Psikoinformatika berpeluang untuk mengembangkan alat bahkan platform untuk mengatasi persoalan yang memiliki dampak pada inkredibilitas Psikologi.
Prof. Juneman menutup orasinya dengan menyatakan bahwa Sains Terbuka bareng Psikoinformatika hadir dengan upaya-upaya mencegah dihasilkannya sains yang terkorupsi, untuk kala depan psikologi dan pembangunan yang lebih baik. Sains yang terkorupsi ialah ilmu yang orientasinya bukan sebagai barang publik (public goods), melainkan memiliki motif kepentingan privat (finansial, prestise), mempunyai bias ideologis, dan hasil dari tekanan produktivitas yang terlampau besar.
Pembangunan cuma akan efektif bila didasarkan pada kebijakan publik yang melandaskan diri pada sains yang berintegritas, berpengaruh, dan berorientasi pada penduduk .
Menjadi Guru Besar Untuk Kontribusi Yang Lebih Besar Bagi Masyarakat
Foto: Prof.

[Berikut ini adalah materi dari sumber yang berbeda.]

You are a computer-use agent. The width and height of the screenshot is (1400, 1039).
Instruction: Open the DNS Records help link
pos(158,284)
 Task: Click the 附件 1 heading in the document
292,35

Juneman didampingi Dewan Pelantik dan Guru Besar Tamu
Orasi ilmiah yang berjudul “Melawan Korupsi Ilmu: Trajektori Sains Terbuka dan Psikoinformatika,” disampaikan dalam program Pengukuhan Guru Besar Tetap bidang Psikologi Sosial Universitas BINA NUSANTARA pada tanggal 29 Maret 2023 di Auditorium BINUS UNIVERSITY Kampus Anggrek.

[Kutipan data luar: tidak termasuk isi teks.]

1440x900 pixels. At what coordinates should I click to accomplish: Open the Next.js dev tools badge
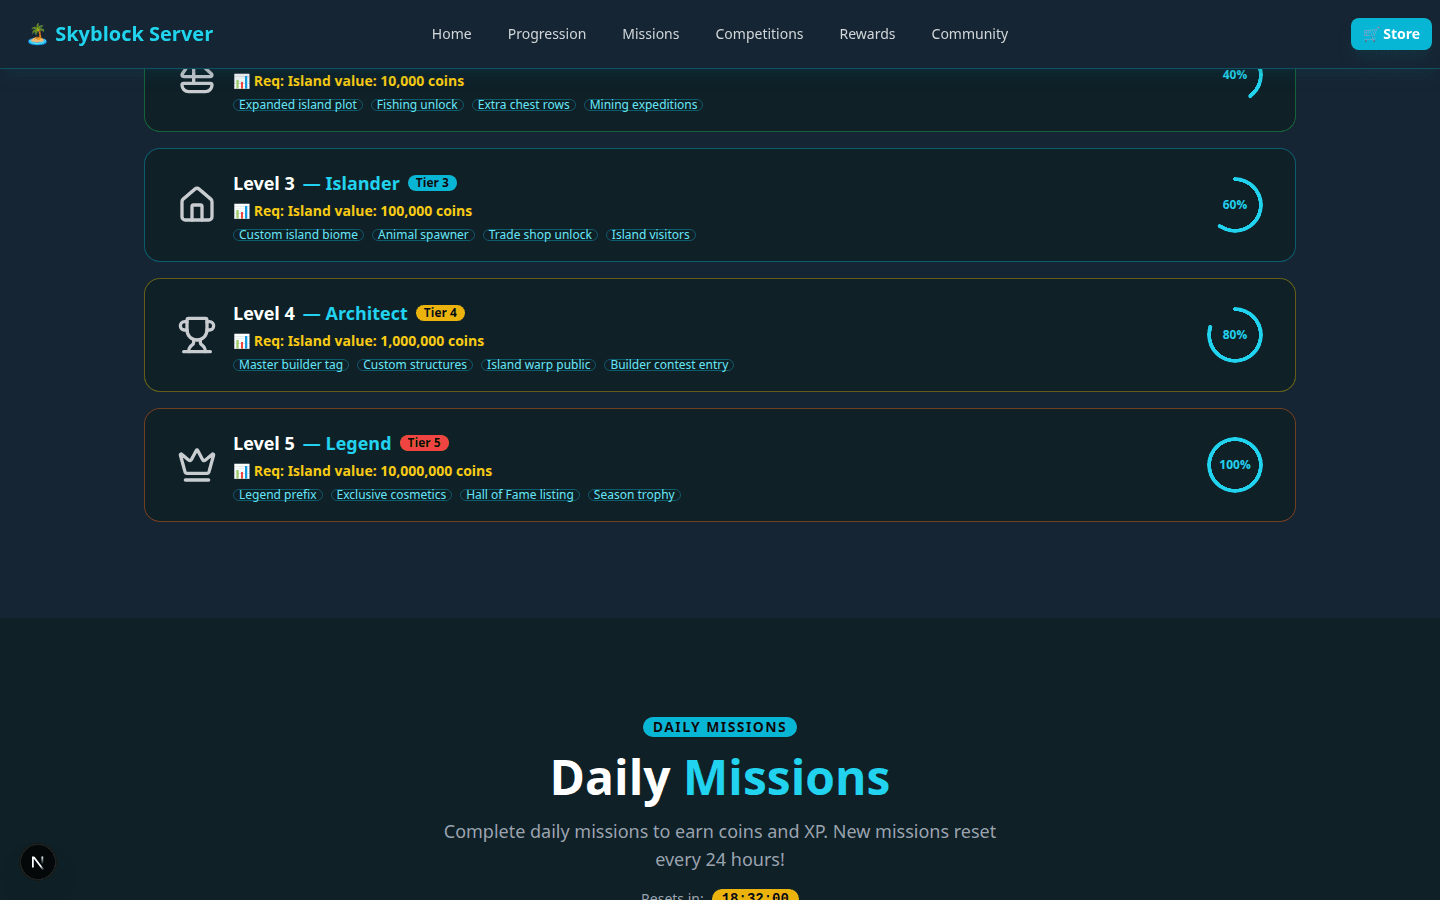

Upacara Pengukuhan dijalankan pada Sidang Terbuka yang dipimpin oleh Ketua Senat dan Rektor BINUS UNIVERSITY, Prof. Dr. Ir. Harjanto Prabowo, M.M. serta dihadiri Dewan Guru Besar BINUS UNIVERSITY dan Guru Besar Tamu, Pimpinan BINA NUSANTARA, keluarga, dan tamu permintaan.
Prof. Dr. Juneman Abraham, S.Psi., M.Si. ialah Guru Besar Tetap kedua puluh dan menjadi yang termuda yang dikukuhkan BINUS UNIVERSITY. Sebelas tahun berkarir sebagai akademisi membawanya menjangkau Jabatan Akademik selaku Guru Besar dalam Bidang Psikologi Sosial. Prof. Juneman merupakan andal dalam bidang Psychology of Corruption, Integrity, Open Science, Psychoinformatics, Psychology of Public Policy, Consumer Psychology, and Social Psychology. Saat ini dia tercatat selaku Research Interest Group Leader – Consumer Behavior and Digital Ethics dan Faculty Member – Psychology Department, Faculty of Humanities BINUS UNIVERSITY.
Pengukuhan Prof. Juneman selaku Guru Besar bidang Psikologi Sosial turut didatangi Direktur Penyidikan, Komisi Pemberantasan Korupsi (KPK) Republik Indonesia, Bapak Brigjen Pol. Asep Guntur Rahayu, S.I.K., S.Psi., M.H. Dalam wawancaranya dengan BINUS TV, Brigjen Asep memberikan bahwa isi orasi Prof. Juneman akan diserahkan terhadap Pimpinan KPK untuk mengembangkan pencegahan korupsi lewat Pusat Pendidikan Antikorupsi.
Dengan menjadi Guru Besar, secara khusus Prof. Juneman berharap mampu turut menolong menuntaskan salah satu duduk perkara sosial yang mendasar dan kronis di Indonesia, dengan menciptakan naskah kebijakan maupun platform antikorupsi berbasiskan sains terbuka dan psikoinformatika yang mampu dimanfaatkan baik oleh pemerintah, forum bisnis dan swasta, maupun penduduk pada umumnya.